## BEGIN

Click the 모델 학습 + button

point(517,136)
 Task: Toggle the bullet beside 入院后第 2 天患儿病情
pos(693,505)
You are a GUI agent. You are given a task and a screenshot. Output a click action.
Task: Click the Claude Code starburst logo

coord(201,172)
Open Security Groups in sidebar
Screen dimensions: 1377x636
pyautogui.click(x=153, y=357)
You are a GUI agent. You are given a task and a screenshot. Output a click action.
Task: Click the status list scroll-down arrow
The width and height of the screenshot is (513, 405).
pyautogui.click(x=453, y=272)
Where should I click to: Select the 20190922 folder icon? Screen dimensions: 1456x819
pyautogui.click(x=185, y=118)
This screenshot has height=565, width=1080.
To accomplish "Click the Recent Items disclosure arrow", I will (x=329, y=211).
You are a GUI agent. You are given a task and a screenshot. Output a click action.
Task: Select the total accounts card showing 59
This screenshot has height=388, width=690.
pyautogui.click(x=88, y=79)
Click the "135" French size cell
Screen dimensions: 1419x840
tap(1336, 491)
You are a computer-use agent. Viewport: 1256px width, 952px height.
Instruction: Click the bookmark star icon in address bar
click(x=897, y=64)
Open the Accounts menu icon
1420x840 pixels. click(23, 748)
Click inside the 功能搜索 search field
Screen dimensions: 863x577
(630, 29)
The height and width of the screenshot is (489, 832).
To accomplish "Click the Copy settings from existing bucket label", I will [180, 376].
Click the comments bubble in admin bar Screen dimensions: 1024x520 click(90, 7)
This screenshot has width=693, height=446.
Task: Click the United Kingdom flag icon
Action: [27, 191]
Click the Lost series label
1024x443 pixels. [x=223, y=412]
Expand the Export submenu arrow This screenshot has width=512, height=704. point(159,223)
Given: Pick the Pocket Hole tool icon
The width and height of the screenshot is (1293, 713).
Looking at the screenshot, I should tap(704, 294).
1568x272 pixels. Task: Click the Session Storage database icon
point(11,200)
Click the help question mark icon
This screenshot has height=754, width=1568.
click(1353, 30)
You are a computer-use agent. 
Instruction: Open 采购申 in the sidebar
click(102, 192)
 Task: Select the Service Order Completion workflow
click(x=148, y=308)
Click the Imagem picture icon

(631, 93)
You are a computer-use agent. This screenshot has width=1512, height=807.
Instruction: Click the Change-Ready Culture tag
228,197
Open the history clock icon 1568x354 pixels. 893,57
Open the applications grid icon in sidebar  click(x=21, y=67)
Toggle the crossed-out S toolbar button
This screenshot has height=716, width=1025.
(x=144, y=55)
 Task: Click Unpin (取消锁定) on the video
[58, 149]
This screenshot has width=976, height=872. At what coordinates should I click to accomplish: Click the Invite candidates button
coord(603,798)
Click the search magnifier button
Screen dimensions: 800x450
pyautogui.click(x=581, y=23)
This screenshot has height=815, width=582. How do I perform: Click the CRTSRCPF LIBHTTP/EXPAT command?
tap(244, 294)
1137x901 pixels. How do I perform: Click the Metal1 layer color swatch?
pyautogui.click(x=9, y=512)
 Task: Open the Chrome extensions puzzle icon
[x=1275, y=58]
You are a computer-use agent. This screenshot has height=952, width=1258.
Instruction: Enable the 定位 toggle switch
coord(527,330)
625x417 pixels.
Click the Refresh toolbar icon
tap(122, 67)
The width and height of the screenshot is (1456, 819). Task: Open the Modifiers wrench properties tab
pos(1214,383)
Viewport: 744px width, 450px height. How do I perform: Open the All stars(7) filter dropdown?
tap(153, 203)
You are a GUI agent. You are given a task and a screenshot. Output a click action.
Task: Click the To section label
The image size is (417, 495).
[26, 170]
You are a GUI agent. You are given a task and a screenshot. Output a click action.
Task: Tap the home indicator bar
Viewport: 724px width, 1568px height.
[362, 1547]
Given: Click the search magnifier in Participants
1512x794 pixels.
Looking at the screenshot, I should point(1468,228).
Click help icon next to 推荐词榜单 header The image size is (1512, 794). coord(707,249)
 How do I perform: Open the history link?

## END

- _WHAT NEEDS TO BE DONE_:
Reproduce the items from the beginning of the records through the line containing "pyautogui.click(x=153, y=357)", both ends included, and shift every coordinate in the answers by -39.

- _OUTPUT OF THE EXERCISE_:
Click the 모델 학습 + button

point(478,97)
 Task: Toggle the bullet beside 入院后第 2 天患儿病情
pos(654,466)
You are a GUI agent. You are given a task and a screenshot. Output a click action.
Task: Click the Claude Code starburst logo

coord(162,133)
Open Security Groups in sidebar
Screen dimensions: 1377x636
pyautogui.click(x=114, y=318)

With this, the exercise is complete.